Atmel has introduced a new family of 8-bit AVR microcontrollers for LIN automotive networking applications. The first device in the family, ATtiny167, is qualified to AECQ-100 grade 0 and optimized to LIN slave applications. It can sustain ambient temperatures of up to 150 °C. Combined with a LIN transceiver such as ATA662x or ATA666x the ATtiny167 is said to provide a complete solution for sensors in a gearbox, exhaust gas system, pumps or turbo.

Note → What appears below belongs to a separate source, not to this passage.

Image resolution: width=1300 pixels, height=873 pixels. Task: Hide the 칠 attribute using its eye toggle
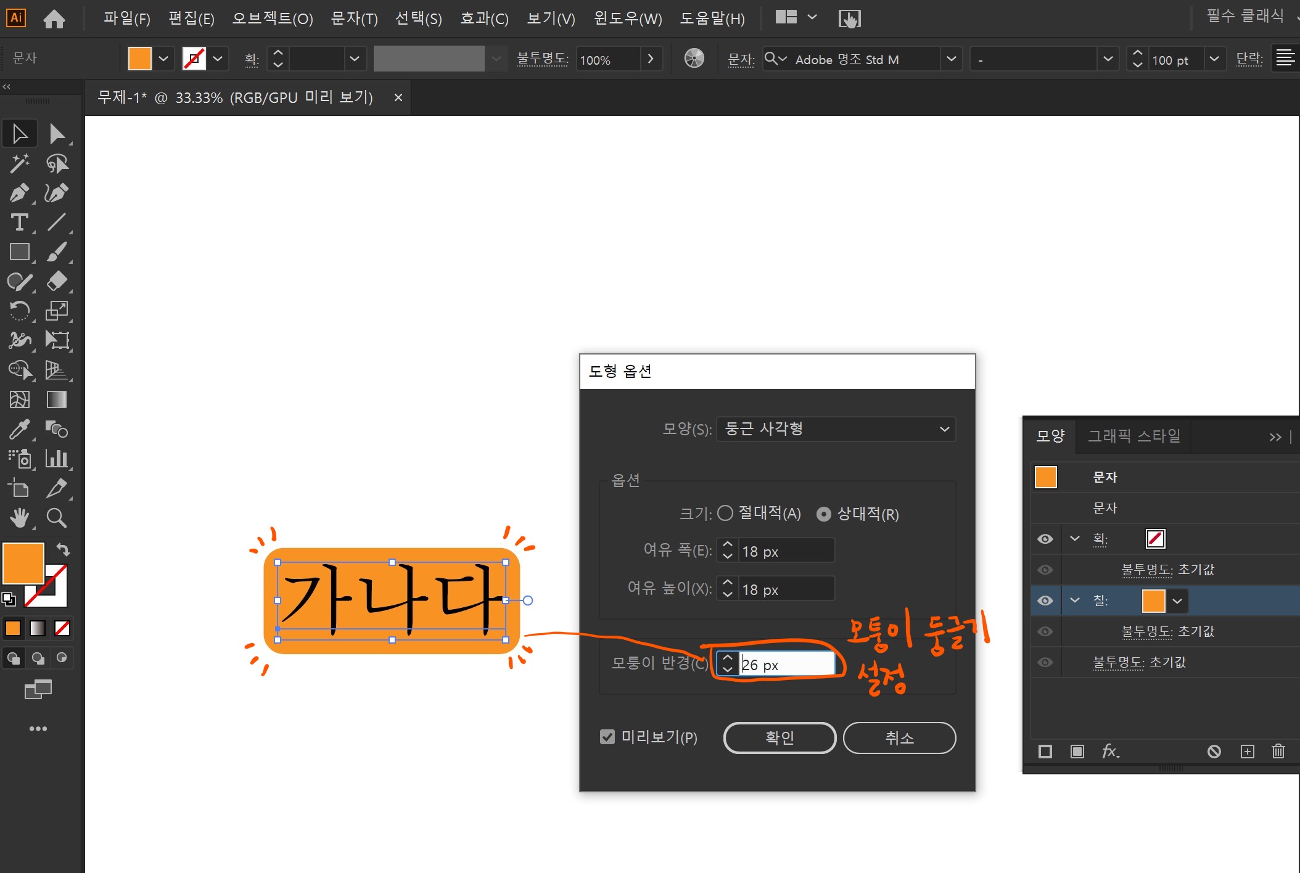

Michel Passemard, director of automotive MCU tactical marketing at Atmel, noted that many automotive body subsystems such as door locks, window lifts, wipers, lighting systems, and sun and rain sensors are connected via LIN networks. Such applications call for tiny LIN controllers with analog/digital converters for sensors signal formatting and a 16-bit PWM channel to control half bridge drivers such as Atmel's ATA6831/32 or H bridge motors control such as Atmel's ATA6223.

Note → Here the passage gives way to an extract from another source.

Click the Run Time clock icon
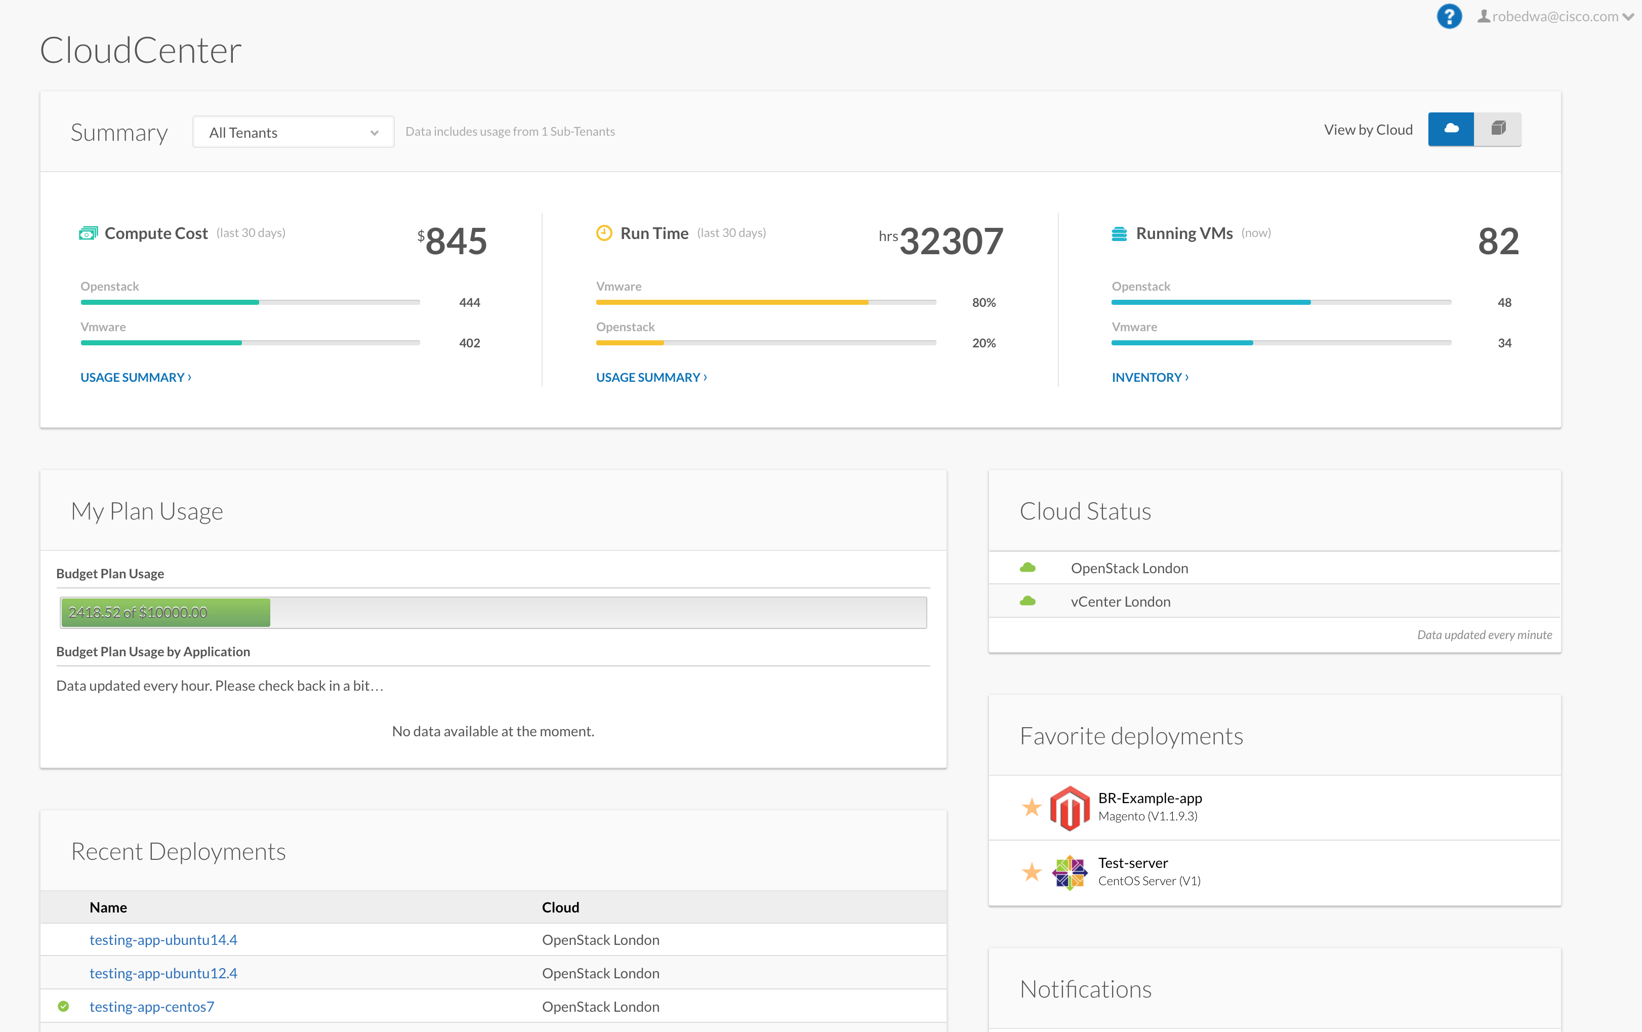 pos(603,233)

The ATtiny167 includes a hardware LIN UART with automatic baud rate synchronization in slave mode. A frame-processing request of only two interrupts, one for LIN identifier available and one for transmit or receive completed.

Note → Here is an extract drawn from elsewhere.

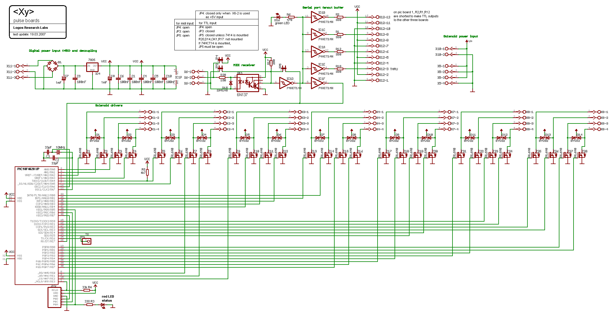Image resolution: width=611 pixels, height=314 pixels.
Task: Select the MIDI receiver section label
Action: pos(244,65)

With integrated hardware routines, the code size for LIN is reduced to about 1 Kbyte of flash leaving about 15 Kbytes of flash to the user application. Automatic synchronization is performed on each entering frame without calling for any CPU resources and Interrupt generation is limited to the extreme minimum to not jeopardize the real-time capability of the application.
Passemard said a critical requirement for embedded processors in the automotive market is the availability of an effective and well-supported LIN communication stack, for which Atmel worked with Mentor Graphics.
The ATtiny167 is sampling now, packaged in a 20-pin SOIC, 20-pin TSSOP or 32-pin QFN. The device will be qualified at 125 °C in all packages and 150 °C in QFN and TSSOP packages. It will be available for volume production in December. Prices start at $1.48 in 10,000 quantities for the 125 °C version. The ATtiny87 and ATtiny327, with 8 Kbytes and 32 Kbytes flash, respectively, will be introduced in the fourth quarter.